In the early 1980s, Bittová returned to music and studied violin under Rudolf Šťastný, a teacher at JAMU, the Janáček Academy in Brno. She had received her vocal training while studying drama and soon developed unique vocal and violin styles. In 1985, Bittová collaborated with percussionist Pavel Fajt from the Czech rock group Dunaj and recorded Bittová + Fajt, a fusion of alternative rock music with Slavic and Romani music. She then recorded a few solo EPs in 1986 and sang with Dunaj for the next few years. Her breakthrough came in 1987 when she and Fajt recorded their second album Svatba (The Wedding), which was released internationally by Review Records. This attracted the attention of English percussionist Chris Cutler of Recommended Records, who re-issued Bittová + Fajt internationally. The duo also attracted the attention of English avant-garde guitarist Fred Frith, who featured them in a documentary film on him, Step Across the Border (1990), which gave them their first broad international exposure and a tour outside of Eastern Europe.

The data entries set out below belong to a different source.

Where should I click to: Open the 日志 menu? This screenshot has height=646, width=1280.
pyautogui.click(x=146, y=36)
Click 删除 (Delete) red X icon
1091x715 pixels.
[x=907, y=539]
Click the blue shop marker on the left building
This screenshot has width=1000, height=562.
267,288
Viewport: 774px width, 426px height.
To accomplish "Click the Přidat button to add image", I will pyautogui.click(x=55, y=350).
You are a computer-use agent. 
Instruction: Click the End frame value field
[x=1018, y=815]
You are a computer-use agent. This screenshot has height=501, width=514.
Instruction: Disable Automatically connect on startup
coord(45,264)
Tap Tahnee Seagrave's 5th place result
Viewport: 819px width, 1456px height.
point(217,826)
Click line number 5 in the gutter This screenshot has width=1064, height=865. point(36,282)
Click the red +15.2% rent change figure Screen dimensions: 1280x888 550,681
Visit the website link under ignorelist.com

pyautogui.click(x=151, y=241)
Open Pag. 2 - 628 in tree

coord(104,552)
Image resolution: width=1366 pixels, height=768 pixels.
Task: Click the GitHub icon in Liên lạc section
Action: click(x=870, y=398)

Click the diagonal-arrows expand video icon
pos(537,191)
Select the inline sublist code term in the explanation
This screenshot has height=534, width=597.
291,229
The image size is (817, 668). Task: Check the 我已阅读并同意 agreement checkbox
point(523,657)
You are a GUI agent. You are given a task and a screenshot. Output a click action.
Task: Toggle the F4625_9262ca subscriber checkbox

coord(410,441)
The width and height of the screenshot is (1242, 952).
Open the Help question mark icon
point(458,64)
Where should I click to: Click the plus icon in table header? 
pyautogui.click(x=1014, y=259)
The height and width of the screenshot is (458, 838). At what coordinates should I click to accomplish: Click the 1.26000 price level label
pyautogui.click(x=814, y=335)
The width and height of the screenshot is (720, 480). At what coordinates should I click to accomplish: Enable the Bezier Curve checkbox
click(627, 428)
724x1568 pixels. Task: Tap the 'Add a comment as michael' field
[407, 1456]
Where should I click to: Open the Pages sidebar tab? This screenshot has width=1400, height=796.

In 2015, she graduated from Masaryk University in Brno having undertaken a bachelor program in early music. In 2018, she was awarded a master's degree in musicology by the same university. She received a Peter S. Reed Foundation grant in 2018.

Bittová recorded her first full-length solo album Iva Bittová in 1991, followed by River of Milk, her first United States release. In 1997, she began exploring classical music with a series of concerts and recording an album of Béla Bartók's violin duets. Leoš Janáček Moravian folk poetry in songs, Slovak Songs by Béla Bartók, Alfred Schnittke's Faustus Cantata. She collaborated with Vladimír Václavek to record a double album Bílé Inferno (White Inferno) in 1997. The success of this release led to Bittová and Václavek establishing Čikori, an association of musicians involved in improvisational music.

Bittová has performed with a number of avant-garde musicians internationally, including Fred Frith, Chris Cutler and Tom Cora, Bill Frissel, Marc Ribot, Hamid Drake, Evan Ziporyn, Bobby McFerrin and has given solo concerts across the world. Bittová lived in the village of Lelekovice near Brno with her two sons, Matouš and Antonín. She now resides in Rhinebeck, New York, with her son Antonín.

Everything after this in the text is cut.